Abstract
Aim
To examine whether the treatment provided by the Mount Vernon Cleft Team produces craniofacial growth outcomes comparable with that of the Oslo Team.
Location
Mount Vernon Hospital, Middlesex, UK.
Design
A retrospective cephalometric investigation.
Subjects
Seventy-five Mount Vernon children and 150 Oslo children with complete unilateral or bilateral clefts of the lip and palate
Method
The subjects were matched for age, gender, and cleft type, and their radiographs were digitized. The radiographs from each site were grouped according to patient age (9–11 or 14–16) and cleft classification (bilateral/unilateral).

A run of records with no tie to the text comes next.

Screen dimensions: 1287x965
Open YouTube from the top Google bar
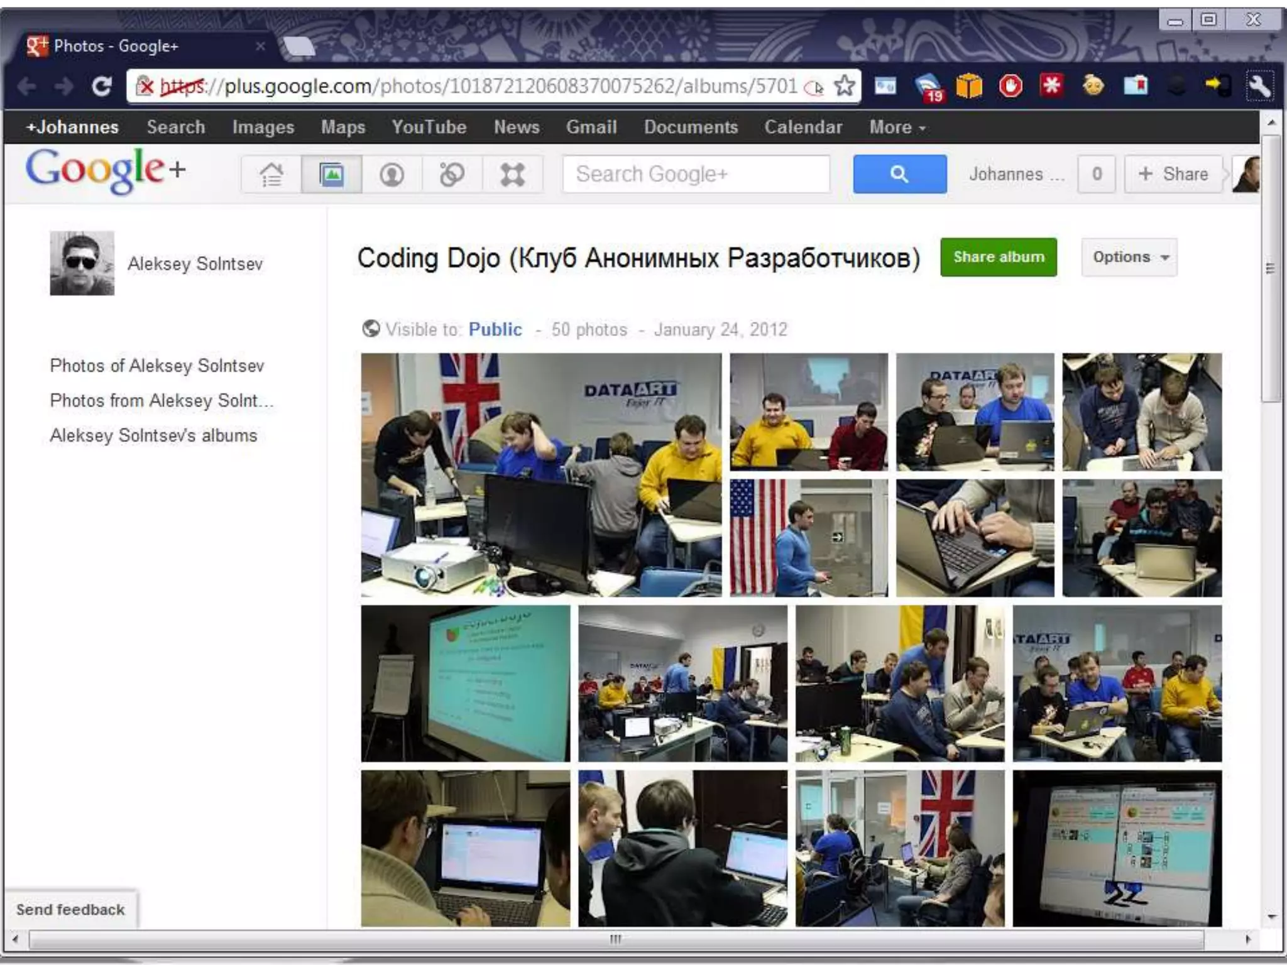tap(429, 127)
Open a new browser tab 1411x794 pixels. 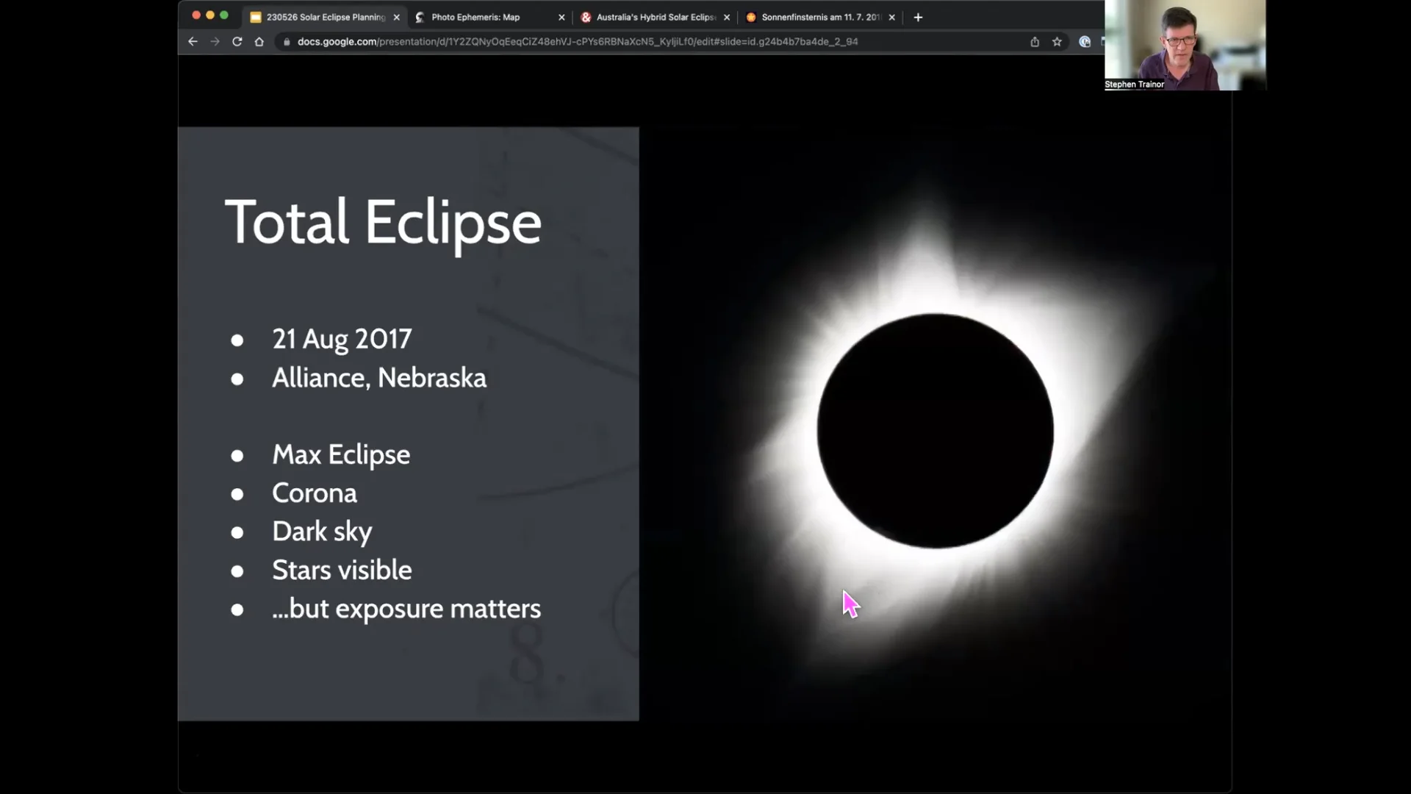tap(917, 17)
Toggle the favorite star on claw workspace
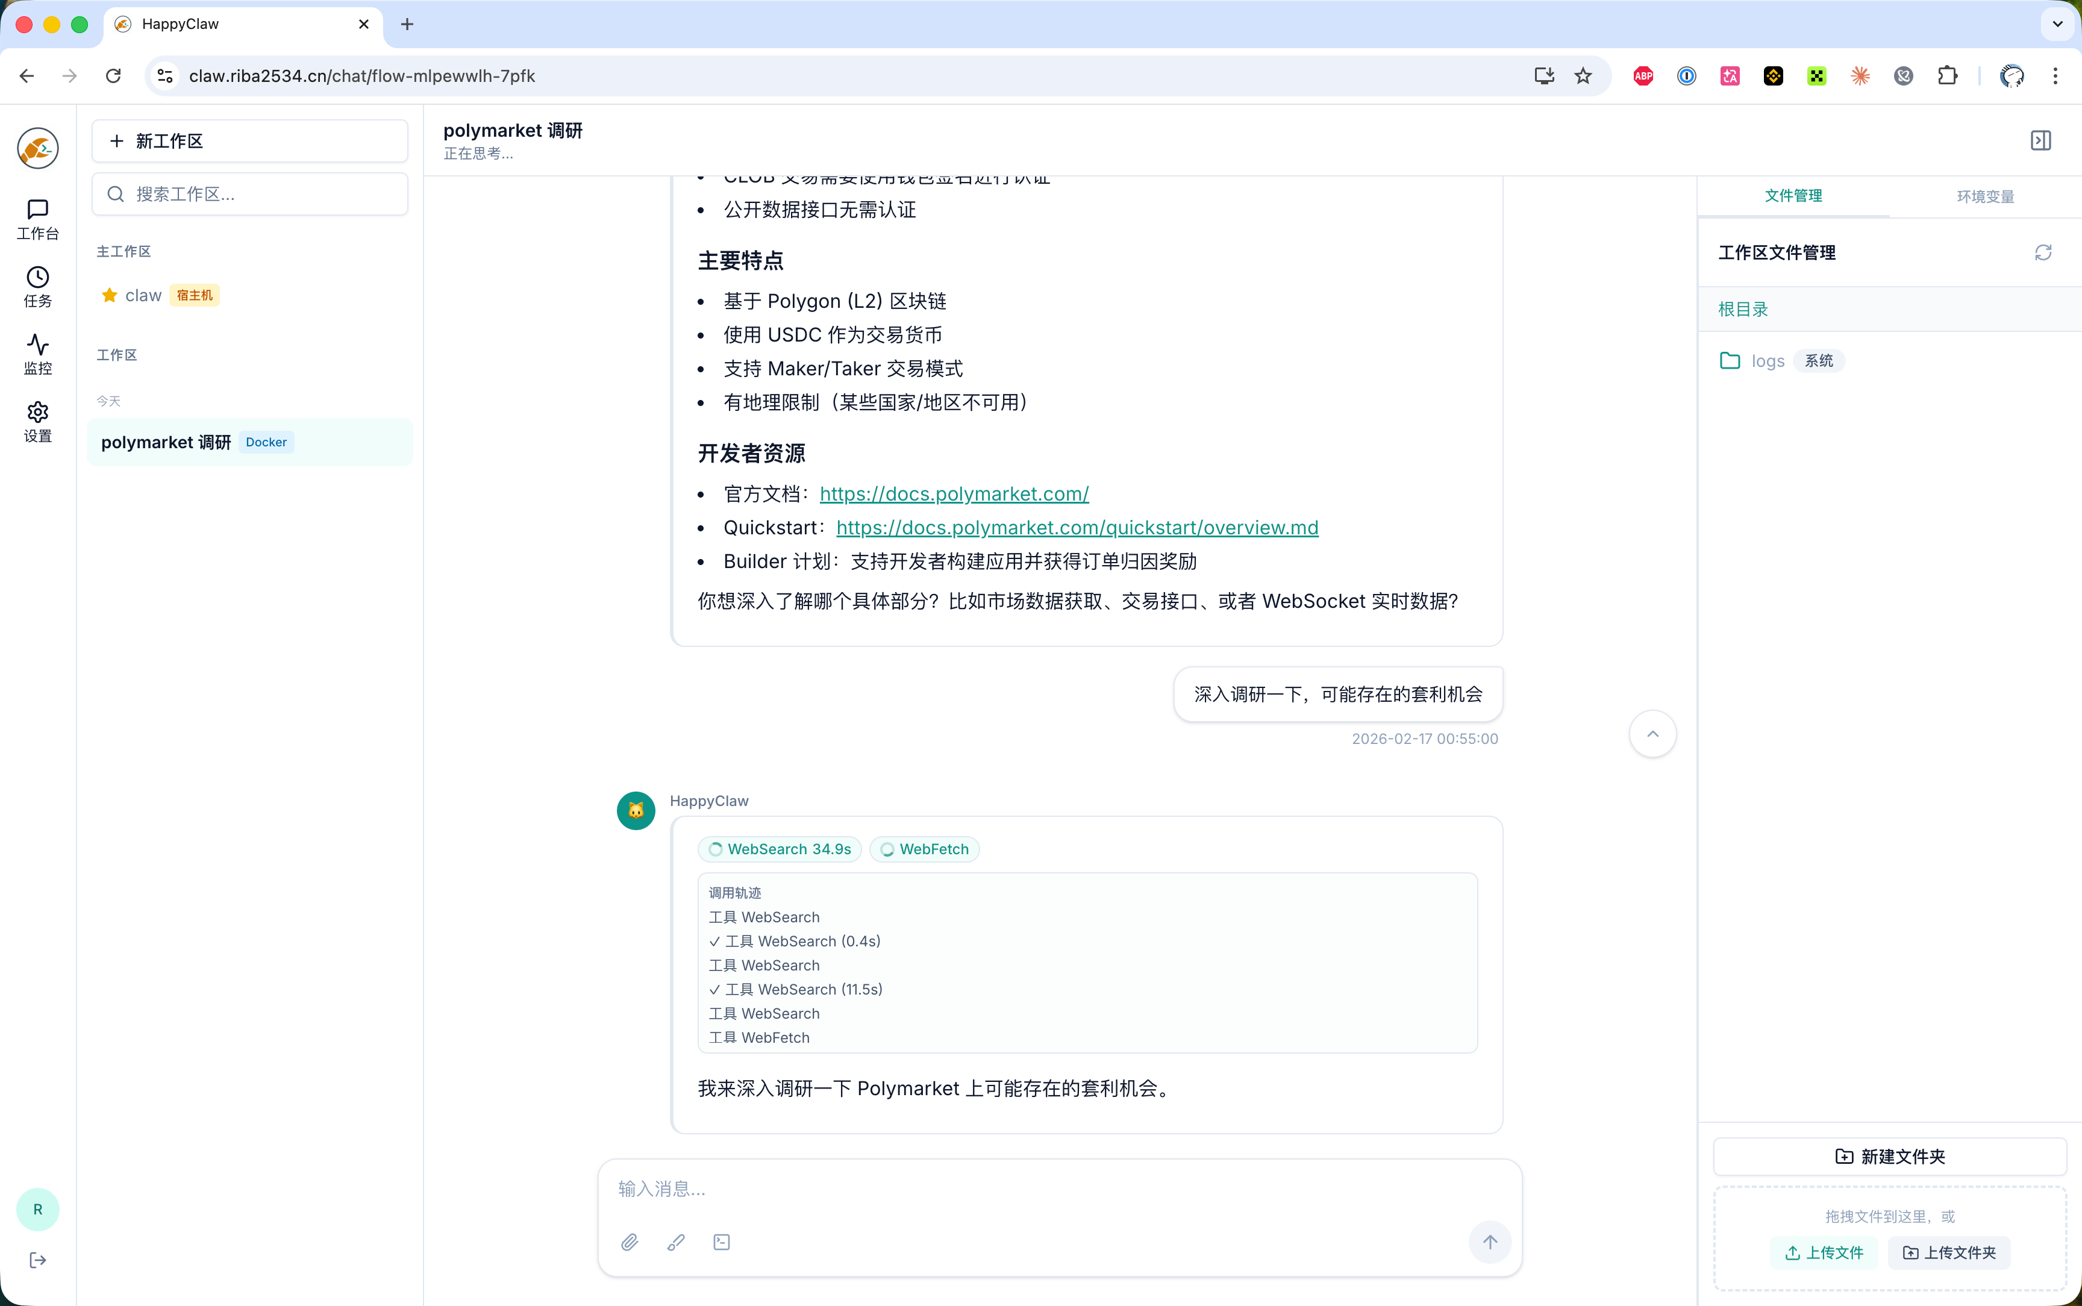Image resolution: width=2082 pixels, height=1306 pixels. 109,295
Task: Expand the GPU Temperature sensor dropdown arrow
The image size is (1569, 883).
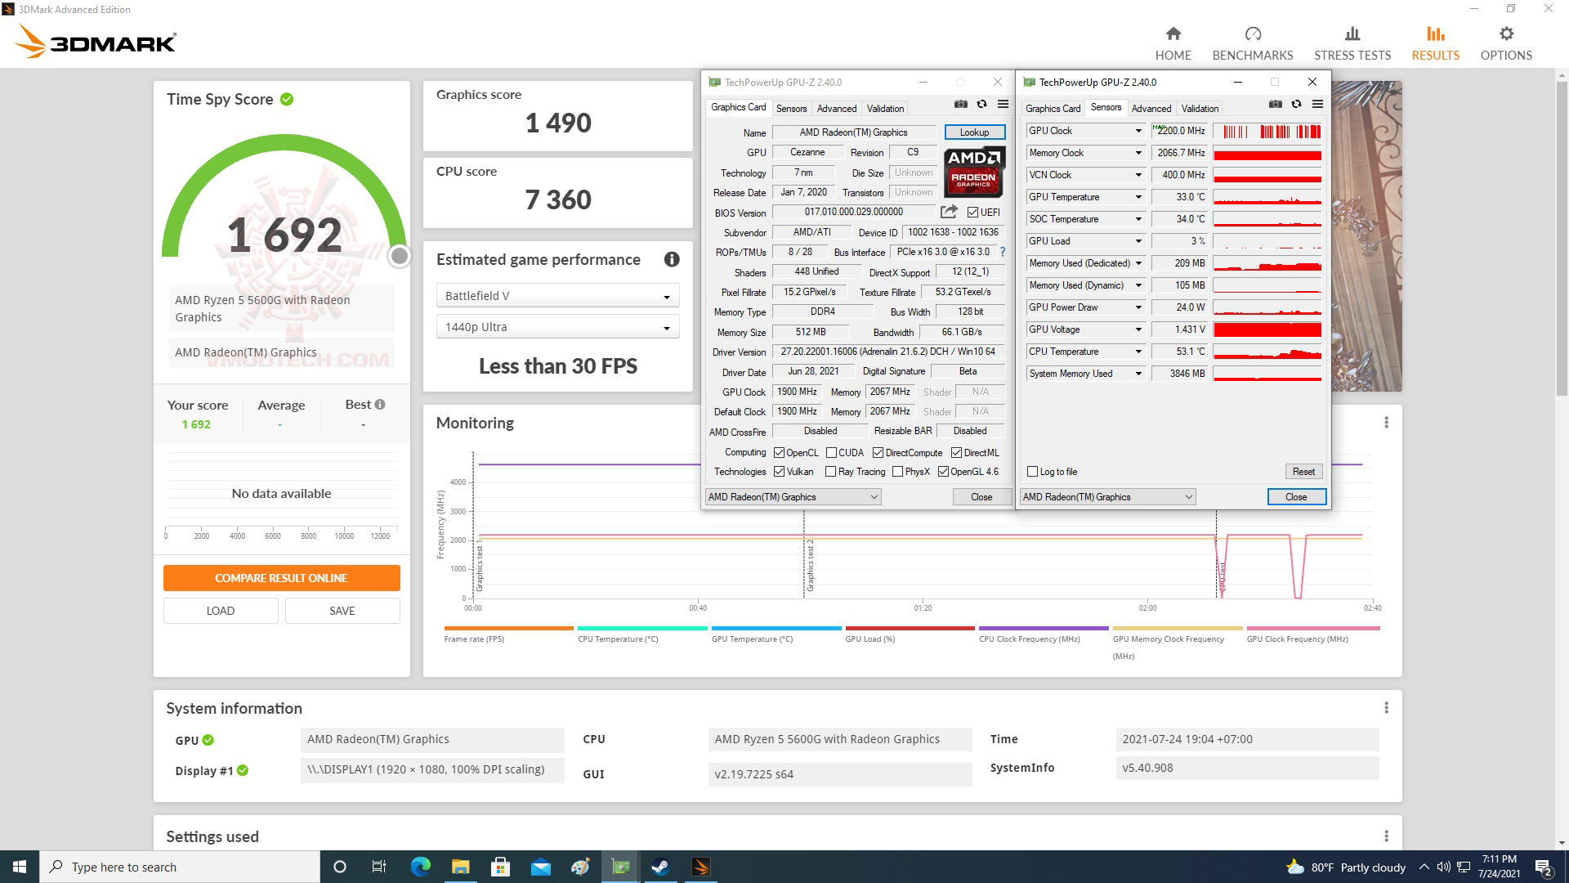Action: (x=1138, y=197)
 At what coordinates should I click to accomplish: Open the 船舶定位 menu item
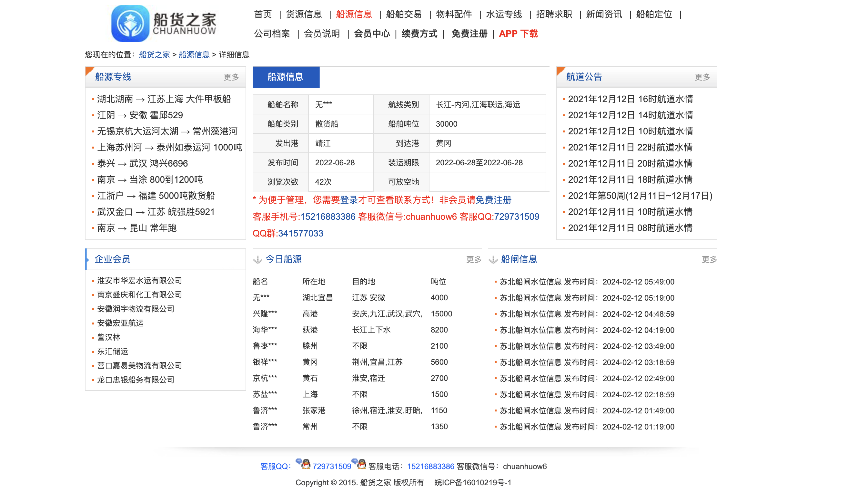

Patients with associated craniofacial anomalies were excluded from the study.
Results
Of the four variables studied (SNA, SNPg, NGn, sNANsPG) significant differences in maxillary growth were noted for bilateral and unilateral cleft groups at 14–16 years of age. The soft tissue profile was significantly flatter in bilateral and unilateral Mount Vernon cases at 14–16 years. The craniofacial growth exhibited by the Mount Vernon patients demonstrated 3.9–5.1 degrees reduction in maxillary prominence with respect to the Oslo sample. The bilateral cases from Mount Vernon had greater anterior face heights at 14–16 years.
Conclusion
The treatment provided by the Mount Vernon Cleft team leads to a reduced maxillary prominence in children aged 14–16 years compared with the Oslo sample. This reduction is statistically significant in unilateral cleft lip and palate.